Movie review: Divergent: Insurgent( 101 % special)

Tris is Divergent.

Not ten percent.
Not forty percent.
She is one hundred percent Divergent according to the Divergent scanner.
We are halfway into Insurgent when this is established for a fact by the bad guys who capture and subsequently scan her. What Divergent exactly is remains a mystery, but it has something to do with the ability to survive a set of trials in a computer generated world whose sole purpose seems to be to kill people when they fail the tests. These trials allow her to unlock the key to a secret power her mother died for. Not that Tris(Shailene Woodley ) volunteers for these tests. Not at all. Tris is forced by the nefarious Jeanine Matthews(Kate Winslet) who makes all Divergent people, mostly young girls on the face of it, go through these trials, thus making her a cold hearted killer.
Whatever Divergent is doesn’t really matter, what is important is that Divergent makes Tris different(and you saw that coming don’t ya?). And 100% Divergent makes her 100% different.

Insurgent is the second installment in a series of three I read afterwards. I just picked it because I wanted to see a movie like this and the picture on the cover looked the most interesting. I happened thus to pick the second one in a trilogy. So I might have missed some important knowledge and unfortunately I cannot find much explanation on the internet. Why, for instance, is almost everyone in this movie twenty something? Even Kate Winslet, playing the head baddie, has her face plastered over so the age gap between her and the rest of the cast and notably Shailene Woodley doesn’t stand out to glaringly.
At first I thought there was a kind of Logan’s run theme underpinning this story but it is not even remarked upon as curious that everyone in the movie is young, with only one or two people looking to be middle-aged. For a while I was fooled in thinking that this movie had a kind of Inception theme:, with the world that Tris thinks is real actually being a virtual full of young people like Second Life is filled with young avatars and as virtual as the computer generated world she undergoes her trials in.

There is actually a case to make for this concept, as almost the whole movie is filled with features that feel trite so to speak(some would say: lame), which made me think that at some moment in the movie it would be revealed that it is all an illusion and Tris is actually hooked up to a machine producing fantasies for her, like happened to humanity in the Matrix.
There is the ‘Amish’ theme, where people are dressed in more simple and rougher clothes. There is the ‘hippy’ theme were the peaceful faction, with long gowns and long hair for them ladies, including flowers in your hair, denounce all violence and ask Tris to leave cause Tris isn’t like them. There are the science guys, cold and arrogant. There are the bad guys, dressed in black leathers and sufficiently cruel. There is a group of factionless on a train headed by a guy with a punk haircut and a leather coat and offensive attitude.
We get dished one run-of-the mill character after the other, all as cardboard thin as the next one. Tris in comparison looks all the more real when surrounded by these staple characters, which make the movie feel like a setup to some grand twist. It never happens.

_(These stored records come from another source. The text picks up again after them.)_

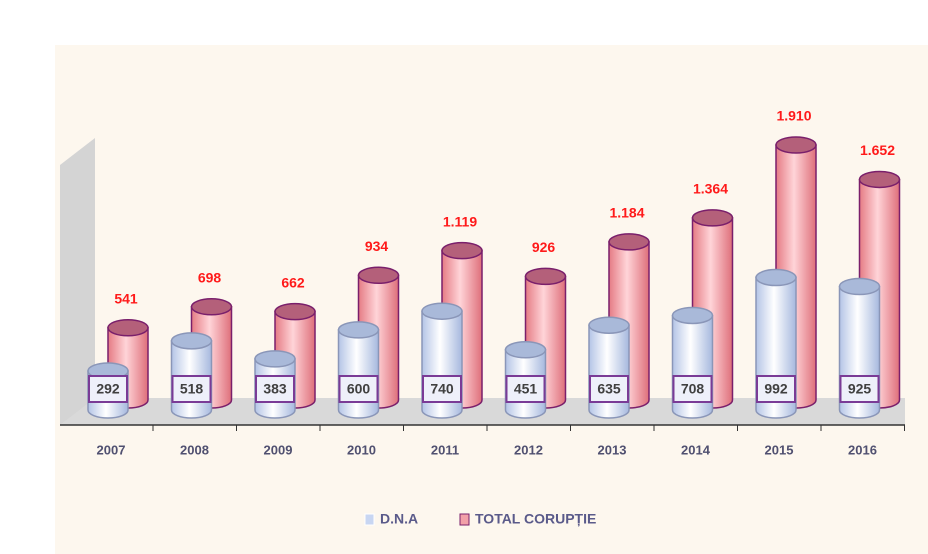 The width and height of the screenshot is (928, 554). Describe the element at coordinates (460, 221) in the screenshot. I see `data-label: 1.119` at that location.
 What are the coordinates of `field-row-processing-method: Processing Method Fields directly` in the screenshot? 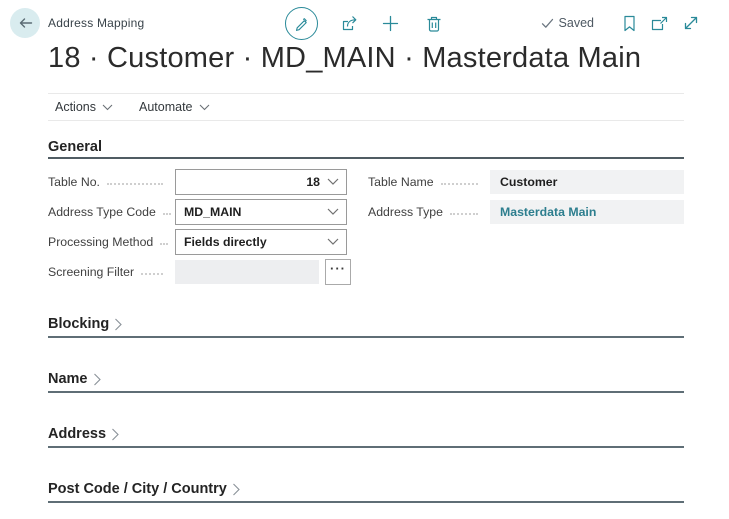 It's located at (364, 242).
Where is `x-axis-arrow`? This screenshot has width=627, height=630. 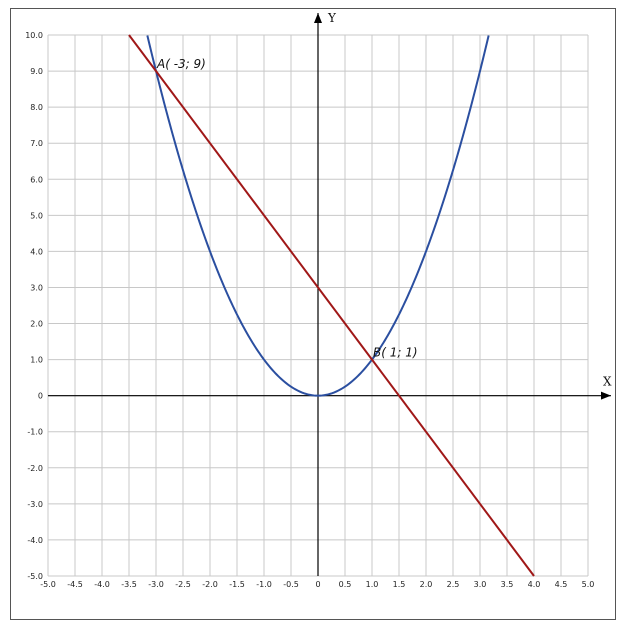 x-axis-arrow is located at coordinates (606, 396).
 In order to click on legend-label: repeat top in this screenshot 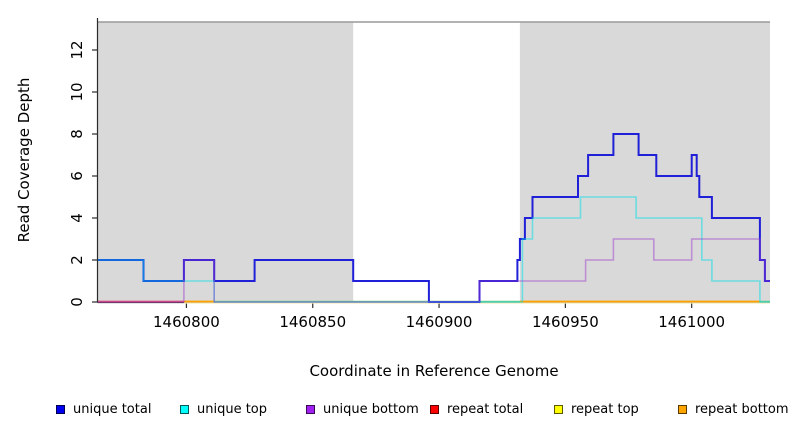, I will do `click(605, 409)`.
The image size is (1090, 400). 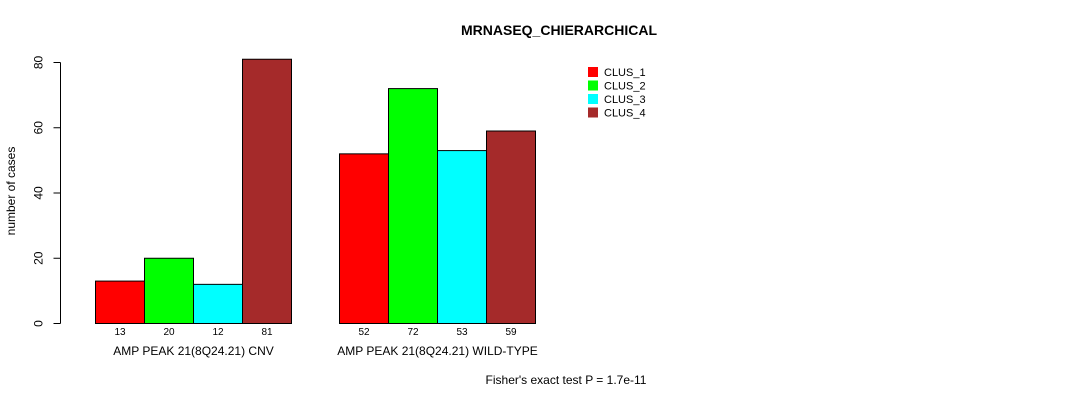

What is left is a kind of replacement anger for a group of people that apparently thinks so low of their audience as to serve them plot that lacks any originality with characters that are as unoriginal as can be and dialog that is trite. The movie feels like a drag which is compounded by the fact that it is actually longer than your average feature.There is nothing memorable about this movie, hence it is utterly inconsequential. It fades from memory already.